È inclusa una scena di protesta con un discorso antimperialista in voce fuori campo, ma sono vistosamente assenti ulteriori informazioni su quando è stata creata la base, quanto sia giustificata, la preoccupazione che si tratti di una tecnologia dannosa e se le continue proteste abbiano qualche possibilità di successo. . Forse si tratta di una scelta consapevole da parte del regista di limitarci alle persone del documentario, ma ha comunque lo svantaggio di rendere ugualmente (in)plausibili tutti i loro pensieri preoccupati – come, ad esempio, la preoccupazione che la società potrebbe essere coinvolta nella potenziale ritorsione della Russia contro la NATO, dato che la sorveglianza del MUOS viene ora utilizzata per raccogliere dati sull’invasione dell’Ucraina. Può darsi che questa percezione della minaccia non sia plausibile. Molte reazioni di panico si sono verificate nella regione mentre l’intero continente è rimasto scioccato nel vedere la spietatezza dell’esercito russo utilizzato in Europa. Ma il fatto che i rischi potenziali non siano stati evidenziati per molto tempo (da quando il MUOS di Niscemi è stato inaugurato nel 2012) dà peso sufficiente alla rabbia della popolazione locale per essere stata trascurata.
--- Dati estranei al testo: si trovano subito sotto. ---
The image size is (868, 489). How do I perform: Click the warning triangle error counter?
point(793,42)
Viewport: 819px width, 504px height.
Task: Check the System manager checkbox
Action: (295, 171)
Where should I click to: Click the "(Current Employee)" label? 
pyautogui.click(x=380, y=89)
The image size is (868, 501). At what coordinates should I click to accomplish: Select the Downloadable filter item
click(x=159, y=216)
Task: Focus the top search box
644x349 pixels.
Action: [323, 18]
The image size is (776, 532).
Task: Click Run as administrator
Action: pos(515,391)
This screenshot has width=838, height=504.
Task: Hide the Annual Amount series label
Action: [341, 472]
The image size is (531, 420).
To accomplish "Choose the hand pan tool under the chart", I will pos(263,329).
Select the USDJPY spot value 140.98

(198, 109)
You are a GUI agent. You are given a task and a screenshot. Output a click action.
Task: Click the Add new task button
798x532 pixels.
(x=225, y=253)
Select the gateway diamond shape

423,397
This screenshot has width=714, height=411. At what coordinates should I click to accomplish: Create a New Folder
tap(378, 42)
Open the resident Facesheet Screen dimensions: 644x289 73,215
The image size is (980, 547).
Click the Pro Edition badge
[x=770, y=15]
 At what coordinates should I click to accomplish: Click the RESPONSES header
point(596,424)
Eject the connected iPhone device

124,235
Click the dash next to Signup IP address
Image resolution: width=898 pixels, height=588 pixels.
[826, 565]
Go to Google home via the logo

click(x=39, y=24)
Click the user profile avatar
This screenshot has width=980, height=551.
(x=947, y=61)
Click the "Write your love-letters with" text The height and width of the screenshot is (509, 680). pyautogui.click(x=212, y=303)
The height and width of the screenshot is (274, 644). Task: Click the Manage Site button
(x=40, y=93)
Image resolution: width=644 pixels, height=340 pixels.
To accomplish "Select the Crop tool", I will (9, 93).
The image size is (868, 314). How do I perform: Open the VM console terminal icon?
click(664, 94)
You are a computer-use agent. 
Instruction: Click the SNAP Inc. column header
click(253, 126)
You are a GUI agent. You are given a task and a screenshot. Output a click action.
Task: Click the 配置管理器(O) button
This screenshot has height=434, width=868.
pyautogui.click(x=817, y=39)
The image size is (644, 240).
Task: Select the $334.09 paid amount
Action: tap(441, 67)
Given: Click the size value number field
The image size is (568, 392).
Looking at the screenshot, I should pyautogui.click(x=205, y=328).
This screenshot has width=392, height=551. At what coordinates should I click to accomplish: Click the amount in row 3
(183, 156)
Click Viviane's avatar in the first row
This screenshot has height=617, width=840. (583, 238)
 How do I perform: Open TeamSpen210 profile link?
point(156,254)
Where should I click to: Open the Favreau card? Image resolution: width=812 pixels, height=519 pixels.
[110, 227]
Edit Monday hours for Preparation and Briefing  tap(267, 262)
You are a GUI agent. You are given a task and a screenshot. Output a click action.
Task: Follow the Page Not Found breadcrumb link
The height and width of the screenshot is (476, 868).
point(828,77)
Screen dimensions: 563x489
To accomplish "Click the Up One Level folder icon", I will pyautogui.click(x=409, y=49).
Nulla è cambiato da molti decenni nell’entroterra siciliano

La famiglia di Valentino

La famiglia di Valentina è una tipica vittima vulnerabile della globalizzazione. È sicuramente un compito degno per i documentari d’arte suscitare empatia per coloro che sono trascurati, che non hanno né lo status né la presenza affascinante per ricevere un ruolo più prominente nel nostro campo audiovisivo. Il ritratto di famiglia che ne emerge è tenero e toccante. Il padre della giovane donna è un ex istruttore di guida che oggi è troppo malato per guidare, ma che è tuttavia troppo ostinato per lasciare che sua figlia si assuma la responsabilità della guida. Le loro lezioni di guida sono per lo più un esercizio di condiscendenza, con il consiglio occasionale dell'istruttore. La mamma di Valentina è una mamma casalinga e se dovesse ricominciare a lavorare non avrebbe altra scelta professionale se non quella di prendersi cura degli anziani con pochi soldi e tanti dolori alla schiena. La sorella di Valentina, che durante una breve visita familiare viene lasciata apparire come la personificazione del modesto successo, la incoraggia a concentrarsi più sui propri bisogni che su quelli dei suoi genitori e la prende in giro dolcemente per la sua bassa autostima.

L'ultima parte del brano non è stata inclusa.